OSAKA – As Japan’s far-right Sanseito party leader Sohei Kamiya fired up crowds with his “Japanese first” message ahead of July’s upper house election, another candidate was taking a quieter path. Shuhei Azuma, a 36-year-old former mayor, believed dialogue — not division — could win votes.
In the July 20 House of Councillors poll, mainstream political parties stumbled while emerging groups like Sanseito surged on conservative, anti-immigration platforms. But Azuma spoke of reconciliation and compromise. He quoted Martin Luther King Jr. and urged voters to reject the political culture of shouting and fear.
“Rather than learning from each other,” he explained during the election campaign, “we’re beginning to see anyone with a different opinion as the enemy. That’s the kind of society I want to prevent at all costs.”
Azuma wasn’t a political novice. At 28, he became Japan’s youngest mayor when voters in Shijonawate, a city of 53,000 in Osaka Prefecture, elected him to two terms. But running for the national legislature was a different story.
He lacked three essentials: name recognition, a party machine, and deep pockets. To compensate, he campaigned like a man on a mission — posting nightly livestreams, running digital ads and appearing at train stations before dawn to greet commuters one by one.
Although he was known for spending lots of time taking questions and listening to the opinions of voters, few voters were moved by this. Sometimes, only one person showed up to his “dialogue meetings.” Nonetheless, he held events in all 43 municipalities in Osaka.
On June 24, he held an event in Naniwa Ward that nine people attended. Among them was Yoshihiro Kuroda, 82, who listened to the discussion with his arms crossed at first. Azuma spoke about empathy and compromise. By the end, Kuroda approached him with an offer.
“My blood was pumping, and my heart was racing. For the first time in a long while, I found a candidate I wanted to support.”
On the evening of July 13, one week before the vote, Azuma spoke to nearly 500 people gathered at the Osaka City Central Public Hall.
“There are words that I have engraved in my heart as a human being: ‘The ultimate tragedy is not the oppression and cruelty by the bad people, but the silence over that by the good people,'” Azuma said, quoting King. He then appealed for a shared vision of a society built on dialogue rather than conflict.
In a political landscape where the ruling and opposition parties might switch roles, he emphasized that independent seats hold the greatest historical value. He described these seats as “unbiased and transparent” and said they allow people’s voices to be heard directly. The hall erupted in thunderous applause.
Sanseito leader Kamiya attracted incomparably larger crowds with sharp-edged rhetoric and crowd-pleasing defiance. In Osaka, he responded to hecklers by saying, “If you get education wrong, you end up with adults like this,” prompting cheers from his supporters.

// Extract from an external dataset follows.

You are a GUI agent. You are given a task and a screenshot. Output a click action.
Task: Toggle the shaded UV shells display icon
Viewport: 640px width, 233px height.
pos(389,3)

In contrast, at a July 18 rally when one man shouted at Azuma, “Politics is bad! I’m sick of it!” from the back of a crowd of about 50 people, the former mayor went over to talk to him. Five minutes later, they were smiling and shaking hands.
The next day at a street speech in Tennoji Ward, a man in his 60s from Ikeda city listened to Azuma and remarked, “It has become standard practice to criticize your opponent to make yourself stand out, but that doesn’t accomplish anything. Mr. Azuma’s ‘dialogue’ leads to compromise.”
Ultimately, Osaka voters rejected Azuma’s philosophy of listening to others. His message was drowned out.
He received 128,224 votes, ranking 12th out of 19 candidates with a 3 percent vote share. He failed to meet the legally mandated threshold and forfeited his 3 million yen deposit in the process.
In contrast, Chisato Miyade, a newcomer from the Sanseito party, secured over 510,000 votes, placing third to win one of the four seats from the Osaka constituency. The once-fringe party was one of the biggest winners in the election, expanding its seats from two to 15.
“Look at Osaka’s Dotombori — it’s chock-full of foreigners,” Miyade said in a speech posted to X in May. “They buy up real estate and ignore Japanese customs. Is the government really protecting the assets of Japanese people?”
Her party’s message carried further, faster and louder than anything Azuma could deliver.
For all his effort, Azuma’s campaign ended as it began: small gatherings, polite applause, a candidate insisting that politics could be about listening rather than shouting.
But in a summer of populist anger and culture-war rhetoric, his quiet call for dialogue barely registered. Osaka voters chose louder voices.